Juifs et musulmans : 6 clefs pour comprendre 1400 ans d'histoire commune

 

 

 

Olivier Pascal-Moussellard

 

 

 

Comment expliquer les fractures récentes des relations israélo-arabes ? L'écrivain franco-tunisien Abdelwahab Meddeb dépassionne le débat en six pistes.

D'une histoire commune, immémoriale, les hommes ont rarement le même souvenir. Ils l'ont encore moins quand les tensions et les guerres ont noirci le dernier siècle de leur relation. On se demande alors si raconter cette histoire reste même possible. Ça l'est, comme le prouve l'Histoire des relations entre juifs et musulmans des origines à nos jours.

De la présence juive dans la péninsule Arabique (au temps du Prophète) aux récentes guerres israélo-arabes, de l'hybridation culturelle d'Al-Andalus (l'Espagne musulmane de 711 à 1492) à la cohabitation en Perse, en Irak, ou jusque dans les plaines d'Asie centrale, le « vivre ensemble » tumultueux des juifs et des musulmans offre un récit détonant, passionnant. Que les quelque cent vingt auteurs de cet ouvrage profond et accessible ont écrit d'une plume… dépassionnée.
Il y aura, bien sûr, des cris et des contestations chez les fanatiques des deux religions. Qu'importe. Après tout, ce livre est aussi un acte de foi – dans l'Histoire. L'écrivain franco-tunisien Abdelwahab Meddeb est professeur de littérature comparée et chef d'orchestre de ce grand ensemble, conçu avec Benjamin Stora ; il anime également l'émission Cultures d'islam, sur France Culture, diffusée tous les vendredis à 15 heures. Il nous livre six clefs pour mieux appréhender ces relations.

Quand les juifs étaient une « minorité protégée »

« Pour comprendre comment les juifs ont vécu dans le monde musulman – et saisir la différence avec leurs conditions de vie dans le monde chrétien –, une notion essentielle est à retenir : la "dhimma", c'est-à-dire la protection. Pendant plus d'un millier d'années – jusqu'à son abolition au XIXe siècle dans l'Empire ottoman –, les juifs sont des "dhimmis", c'est-à-dire des "minoritaires protégés". Ce statut de dhimmi est stable, il vous protège. Mais il vous oblige aussi : à payer un impôt – la jizya – et à se comporter humblement, voire en inférieur, devant les musulmans qui vous entourent.

On est donc loin d'une idylle entre juifs et musulmans. Mais on est loin aussi des persécutions du monde chrétien. Il y a plusieurs raisons à cela. Juridique, d'abord : dans le monde musulman, les juifs forment une communauté parmi d'autres. Que l'on parle des zoroastriens en Iran, des boud­dhistes et des hindous en Inde ou des restes de sectes pythagoriciennes et néoplatoniciennes en Mésopotamie, tous, avec les juifs et les chrétiens de toute obédience, sont des "dhimmis" ! Donc protégés par leur statut. Alors que dans le monde chrétien les juifs sont l'"autre". D'autant plus exposés, juridiquement, que leur statut est fragile, instable, dépendant du bon vouloir des rois et des papes. Et d'autant plus mal vus qu'ils portent une marque théologique indé­lébile : ils appartiennent au peuple déicide. Ce concept a poursuivi les juifs pendant des siècles, ce fut leur malédiction – et la source de mille persécutions. »
####################
> [Consignes]:
1) Réécrivez le passage de l'article sur juifs et musulmans qui va de "Il y aura, bien" à "appréhender ces relations.", en mettant "samedis" à la place de "vendredis".
2) Rédigez la suite de l'article sur l'histoire commune des juifs et des musulmans, s'il vous plaît.

> [Données sources]:
####################
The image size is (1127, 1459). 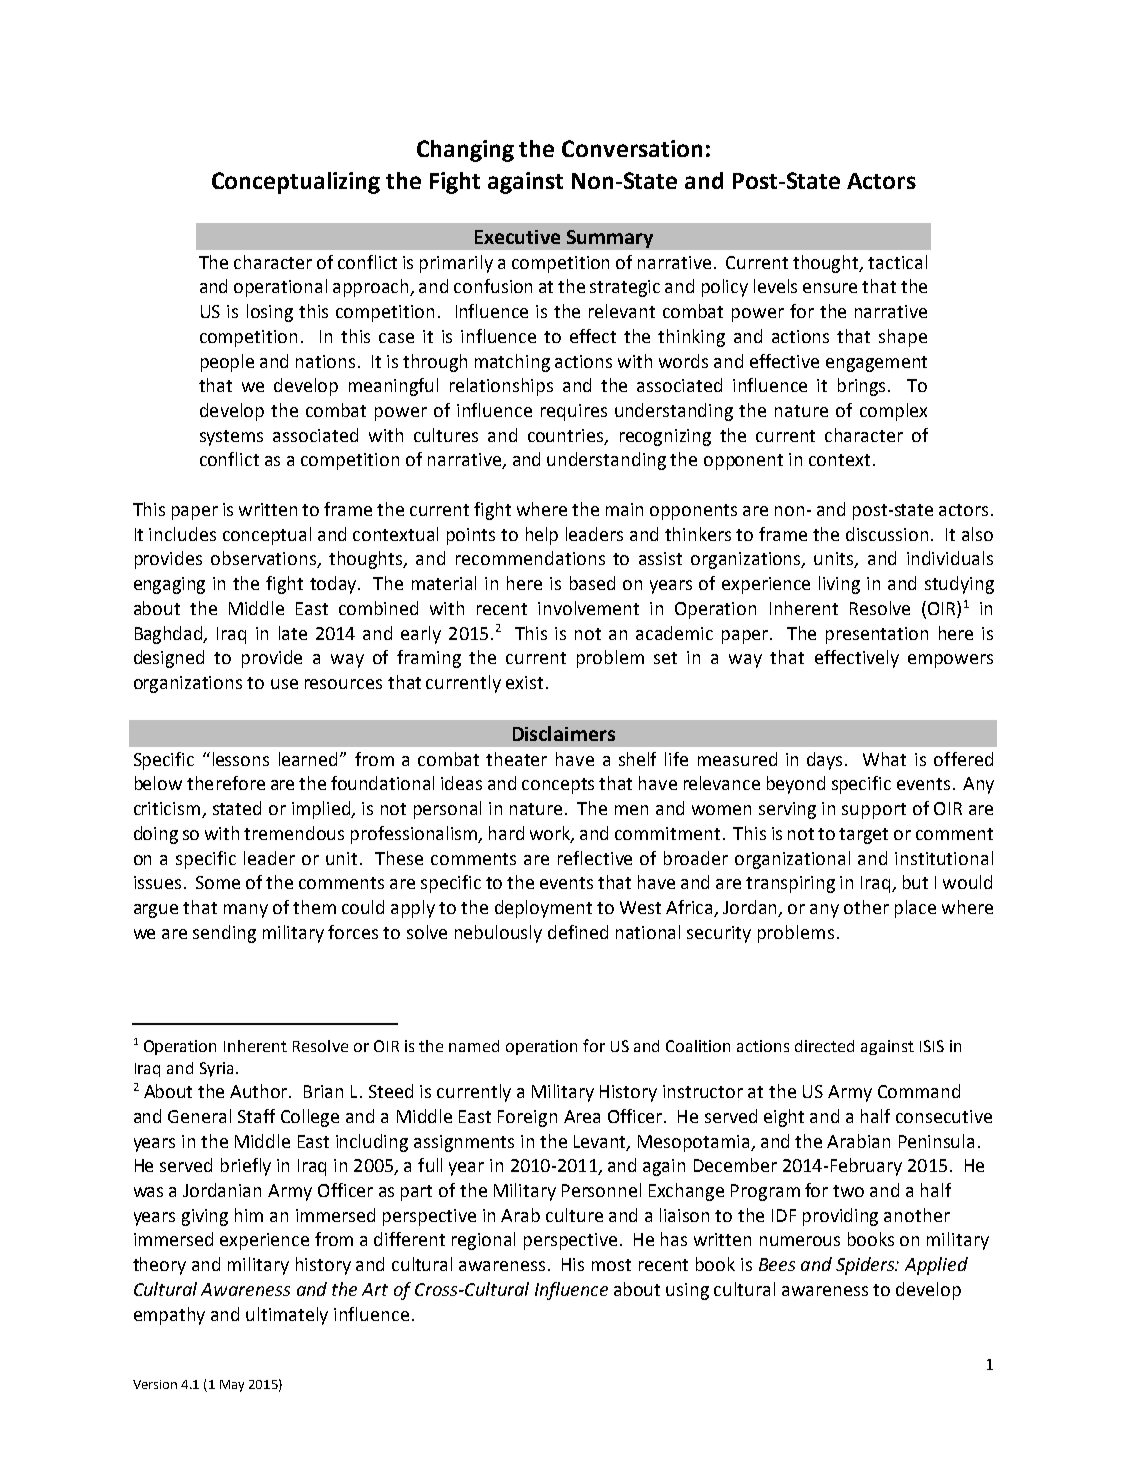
####################
> [Réponses attendues]:
1)
Il y aura, bien sûr, des cris et des contestations chez les fanatiques des deux religions. Qu'importe. Après tout, ce livre est aussi un acte de foi – dans l'Histoire. L'écrivain franco-tunisien Abdelwahab Meddeb est professeur de littérature comparée et chef d'orchestre de ce grand ensemble, conçu avec Benjamin Stora ; il anime également l'émission Cultures d'islam, sur France Culture, diffusée tous les samedis à 15 heures. Il nous livre six clefs pour mieux appréhender ces relations.

2)
La rupture de Médine

« Lorsque naît Muhammad (Mahomet le Prophète), à la fin du VIe siècle, les juifs ont déjà une longue histoire derrière eux en Arabie. Ils sont bien intégrés dans l'environnement urbain et bédouin. On dit – même si les preuves scientifiques sont encore insuffisantes – qu'il existait alors une espèce de synthèse judéo-chrétienne dans l'imaginaire arabique, et que l'islam en a découlé. Mais les événements de Médine vont modifier la relation entre juifs et musulmans – même si leur interprétation divise toujours les spécialistes. Que s'est-il passé ?

En 622, Muhammad quitte La Mecque pour la cité de Yathrib, la future Médine. Il a été appelé par les tribus de cette ville comme médiateur dans le différend qui les oppose les unes aux autres. Muhammad propose alors un accord – la "constitution de Médine" – par lequel il apaise les tensions, mais dans lequel il demande aussi aux tribus de s'unir, de le rejoindre et de le considérer comme primus inter pares.Plusieurs groupes juifs refusent de coopérer et sont expulsés. D'autres groupes juifs, quand les Mecquois attaquent Yathrib, changent d'allégeance et prennent le parti des ennemis du Prophète. La vengeance de ce dernier sera terrible : massacre des hommes et esclavage des femmes et des enfants. Ce qui ne l'empêche pas de garantir aussi aux gens du Livre (juifs et chrétiens) qu'ils ne seront pas persécutés s'ils payent le fameux tribut (la jizya) et s'ils acceptent un statut plus humble que celui des musulmans. Un "marché" qui deviendra la norme dans presque tous les traités conclus avec les habitants des pays conquis.

Ce que propose Muhammad, c'est donc, d'abord, de créer une communauté qui ne soit plus fondée sur le principe tribal : il s'agit en quelque sorte de passer de la tribu à l'Etat, et, dans cette perspective politique, les juifs étaient bien intégrés. Pourtant on peut comprendre leur refus théologique : s'ils l'avaient reconnu comme Prophète, les juifs se seraient tout simplement reniés ! Devant ce refus, Muhammad décide d'arabiser son message : désormais, les musulmans se tourneront vers La Mecque pour prier (alors que, jusque-là, ils se tournaient vers Jérusalem, comme les juifs).

Mais son coup de génie – celui qui lui a permis de créer l'islam comme une religion distincte – est de se réclamer de la descendance ismaélienne – un mythe qui n'était pas du tout présent dans l'esprit des Arabes. Il reprend le verset de la ­Genèse évoquant l'expulsion d'Ismaël (le premier fils d'Abraham) et de sa mère égyptienne Agar (1), et introduit le principe de la descendance musulmane d'Abraham en l'arabisant : Abraham, fondateur du temple de La Mecque. »

Al-Andalus, l'âge d'or ?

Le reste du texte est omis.